Sebelumnya, uji coba AstraZeneca ditunda dua kali karena regulator pemerintah mengkhawatirkan dua peserta studi yang sakit parah.
Regulator kemudian mengizinkan uji coba dilanjutkan.
Secara terpisah, Dr Willia Scharffner, anggota Komite Penasihat Praktik Imunisasi CDC, yang juga akan meninjau vaksin sebelumnya mereka diizinkan di pasar juga memberikan komentarnya.
"Saya ingin mengetahui data, secara khusus tentang reaksi merugikan yang serius, yang menyebabkan uji coba dihentikan sementara," ungkapnya.
Para ahli memiliki pertanyaan lain tentang uji coba AstraZeneca.
Di antara peserta penelitian yang menerima vaksin Covid-19, ada dua rejimen (frekuensi pemberian obat sebagai terapi pengobatan-Red) dosis berbeda.
Dalam satu rejimen, 2.741 peserta menerima setengah dosis vaksin dan kemudian dosis penuh setidaknya sebulan kemudian.
Pada kelompok kedua, 8.895 peserta menerima dosis penuh diikuti dengan dosis penuh lainnya setidaknya sebulan kemudian.

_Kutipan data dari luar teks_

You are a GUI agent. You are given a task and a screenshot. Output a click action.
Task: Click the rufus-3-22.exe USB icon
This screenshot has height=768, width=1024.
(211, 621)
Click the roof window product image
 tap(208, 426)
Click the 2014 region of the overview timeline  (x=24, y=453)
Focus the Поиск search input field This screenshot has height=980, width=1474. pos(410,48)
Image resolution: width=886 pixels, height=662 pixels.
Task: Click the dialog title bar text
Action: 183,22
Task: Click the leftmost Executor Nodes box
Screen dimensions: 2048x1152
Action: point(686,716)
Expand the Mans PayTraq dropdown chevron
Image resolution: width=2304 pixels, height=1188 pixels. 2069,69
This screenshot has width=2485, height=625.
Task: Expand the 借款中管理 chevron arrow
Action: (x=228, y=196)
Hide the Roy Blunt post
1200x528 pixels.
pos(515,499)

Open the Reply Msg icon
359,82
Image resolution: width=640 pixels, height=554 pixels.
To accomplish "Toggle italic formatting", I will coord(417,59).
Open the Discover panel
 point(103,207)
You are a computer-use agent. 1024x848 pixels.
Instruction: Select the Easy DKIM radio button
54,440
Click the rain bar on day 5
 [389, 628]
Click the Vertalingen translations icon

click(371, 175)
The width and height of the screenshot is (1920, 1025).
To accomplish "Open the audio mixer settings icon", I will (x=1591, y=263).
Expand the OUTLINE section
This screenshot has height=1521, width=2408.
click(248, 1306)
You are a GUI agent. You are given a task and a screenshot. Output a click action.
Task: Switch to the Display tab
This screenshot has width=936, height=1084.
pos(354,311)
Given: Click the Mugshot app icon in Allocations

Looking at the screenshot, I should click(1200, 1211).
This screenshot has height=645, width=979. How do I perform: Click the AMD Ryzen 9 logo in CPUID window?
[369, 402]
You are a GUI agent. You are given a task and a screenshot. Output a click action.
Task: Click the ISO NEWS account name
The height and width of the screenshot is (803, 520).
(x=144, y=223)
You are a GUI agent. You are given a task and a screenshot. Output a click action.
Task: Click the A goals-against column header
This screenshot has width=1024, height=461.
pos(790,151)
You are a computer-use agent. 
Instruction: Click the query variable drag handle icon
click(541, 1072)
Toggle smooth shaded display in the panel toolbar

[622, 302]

Kelompok yang menerima setengah dosis awalnya 90 persen terlindungi dari Covid-19, dan kelompok yang menerima dua dosis penuh hanya 62 persen terlindungi.
Salah satu peneliti utama Oxford, Dr Adrian Hill mengatakan, akan membutuhkan (waktu) "mungkin berminggu-minggu dan berbulan-bulan" untuk memahami mengapa dosis yang lebih rendah memberikan hasil yang lebih baik.
"Kami tidak sepenuhnya memahami itu, tetapi ada beberapa gagasan tentang bagaimana itu mungkin bekerja, dan kami sedang menjajaki itu," kata Hill kepada Becky Anderson dari CNN, Senin.
Uji coba vaksin masih berlangsung di beberapa negara dan pada akhirnya akan melibatkan kurang dari 60.000 peserta studi pada akhir tahun ini, menurut siaran pers AstraZeneca.
Saad Omer, seorang spesialis vaksin di Yale School of Medicinemencatat, kelompok dengan tingkat kemanjuran 90 persen relatif kecil, hanya 2.741 peserta penelitian.
Hasil tersebut mungkin tidak berlaku ketika lebih banyak orang diberikan rejimen ini.
Dia mencatat ketidakjelasan tentang beberapa aspek data AstraZeneca.
"Saya benci mengkritik sesama akademisi atau siapa pun dalam hal itu, tetapi mengeluarkan informasi seperti ini, seperti meminta kita mencoba dan membaca daun teh," kata Omer.